§ **ТЕКСТ ДЛЯ ЧТЕНИЯ**
= = =

Принимая эту исследовательскую стратегию, выработанную разными направлениями современной экономической социологии, мы предприняли в данной части работы попытку продемонстрировать, что межорганизационные связи важны для характеристики отношений даже в случае прямых конкурентов, которые по определению не должны вступать друг с другом в экономические сделки. Результаты представленного исследования показывают, что значительная часть участников рынка на самом деле вовлечена в межфирменную координацию своей деятельности. Причём их взаимное наблюдение и непосредственное взаимодействие не являются каким-то отклонением от нормального рыночного порядка. Напротив, они оказываются встроенным элементом обычных рыночных практик.
Рассуждая подобным образом, важно не допустить пересоциализации понятия экономической конкуренции. Мы видим, что кооперация между участниками рынка отнюдь не универсальна, её интенсивность весьма неравномерна, а формы социальной координации крайне разнообразны. Поведение конкурентов предстаёт в виде сложных комбинаций атомизированных действий и социальных связей, которые отражают различную степень структурной и институциональной укоренённости в зависимости от того или иного рыночного контекста.
В результате эмпирической проверки оказалось, что на деле слабые социальные связи куда более распространены, чем сильные. Причём слабые связи, как правило, образуют основу для формирования более сложных форм социальной координации. Это восхождение по лестнице форм социальных связей обусловлено различными позиционными и отношенческими факторами.

= = =

§ **ИСХОДНЫЕ ДАННЫЕ**
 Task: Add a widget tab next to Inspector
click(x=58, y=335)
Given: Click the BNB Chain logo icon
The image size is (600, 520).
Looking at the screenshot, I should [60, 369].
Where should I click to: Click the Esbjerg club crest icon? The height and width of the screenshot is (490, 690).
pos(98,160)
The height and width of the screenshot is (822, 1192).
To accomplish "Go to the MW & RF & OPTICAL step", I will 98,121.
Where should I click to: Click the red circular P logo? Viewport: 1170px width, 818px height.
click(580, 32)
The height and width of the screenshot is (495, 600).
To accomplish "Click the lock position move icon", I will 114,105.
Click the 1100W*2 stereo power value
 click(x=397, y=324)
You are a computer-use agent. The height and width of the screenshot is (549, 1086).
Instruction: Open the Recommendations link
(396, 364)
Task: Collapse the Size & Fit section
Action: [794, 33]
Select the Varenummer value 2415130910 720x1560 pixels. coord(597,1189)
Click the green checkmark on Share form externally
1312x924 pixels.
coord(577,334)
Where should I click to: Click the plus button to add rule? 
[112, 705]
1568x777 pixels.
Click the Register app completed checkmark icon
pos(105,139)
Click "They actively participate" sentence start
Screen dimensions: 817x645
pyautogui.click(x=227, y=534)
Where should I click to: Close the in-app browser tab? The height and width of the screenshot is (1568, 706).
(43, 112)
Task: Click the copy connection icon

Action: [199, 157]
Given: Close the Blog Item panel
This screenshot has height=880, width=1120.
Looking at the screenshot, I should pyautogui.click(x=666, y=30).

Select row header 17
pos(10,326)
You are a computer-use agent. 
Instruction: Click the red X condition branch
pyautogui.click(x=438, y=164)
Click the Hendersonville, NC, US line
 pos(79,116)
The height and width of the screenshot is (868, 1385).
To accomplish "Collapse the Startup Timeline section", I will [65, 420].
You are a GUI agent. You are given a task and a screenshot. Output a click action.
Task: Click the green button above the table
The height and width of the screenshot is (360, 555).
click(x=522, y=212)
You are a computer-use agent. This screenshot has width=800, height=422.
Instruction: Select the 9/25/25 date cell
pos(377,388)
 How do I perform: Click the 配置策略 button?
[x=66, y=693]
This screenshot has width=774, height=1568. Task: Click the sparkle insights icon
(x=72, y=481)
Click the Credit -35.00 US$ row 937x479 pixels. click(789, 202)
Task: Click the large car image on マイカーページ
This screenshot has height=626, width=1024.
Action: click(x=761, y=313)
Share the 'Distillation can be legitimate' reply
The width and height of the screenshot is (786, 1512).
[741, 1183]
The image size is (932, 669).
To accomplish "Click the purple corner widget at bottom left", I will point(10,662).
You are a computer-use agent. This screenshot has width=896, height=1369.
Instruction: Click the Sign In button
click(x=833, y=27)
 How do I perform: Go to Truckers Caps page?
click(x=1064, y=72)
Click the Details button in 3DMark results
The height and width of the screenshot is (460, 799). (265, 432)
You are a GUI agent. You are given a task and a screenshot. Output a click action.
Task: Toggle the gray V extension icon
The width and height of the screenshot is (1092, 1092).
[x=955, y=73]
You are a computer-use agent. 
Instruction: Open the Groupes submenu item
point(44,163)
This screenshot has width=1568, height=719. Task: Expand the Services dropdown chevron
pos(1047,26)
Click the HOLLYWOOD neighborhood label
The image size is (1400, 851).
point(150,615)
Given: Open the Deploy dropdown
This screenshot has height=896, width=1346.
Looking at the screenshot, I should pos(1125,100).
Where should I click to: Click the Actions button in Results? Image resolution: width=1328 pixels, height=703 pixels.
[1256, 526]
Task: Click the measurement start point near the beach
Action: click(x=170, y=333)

= = =

§ **ЗАДАНИЕ**
Перепишите без изменений фрагмент текста о конкуренции и кооперации участников рынка, заключённый между словами «Рассуждая подобным образом, важно» и «и отношенческими факторами.» включительно.

§ **РЕШЕНИЕ ЗАДАЧИ**
Рассуждая подобным образом, важно не допустить пересоциализации понятия экономической конкуренции. Мы видим, что кооперация между участниками рынка отнюдь не универсальна, её интенсивность весьма неравномерна, а формы социальной координации крайне разнообразны. Поведение конкурентов предстаёт в виде сложных комбинаций атомизированных действий и социальных связей, которые отражают различную степень структурной и институциональной укоренённости в зависимости от того или иного рыночного контекста.
В результате эмпирической проверки оказалось, что на деле слабые социальные связи куда более распространены, чем сильные. Причём слабые связи, как правило, образуют основу для формирования более сложных форм социальной координации. Это восхождение по лестнице форм социальных связей обусловлено различными позиционными и отношенческими факторами.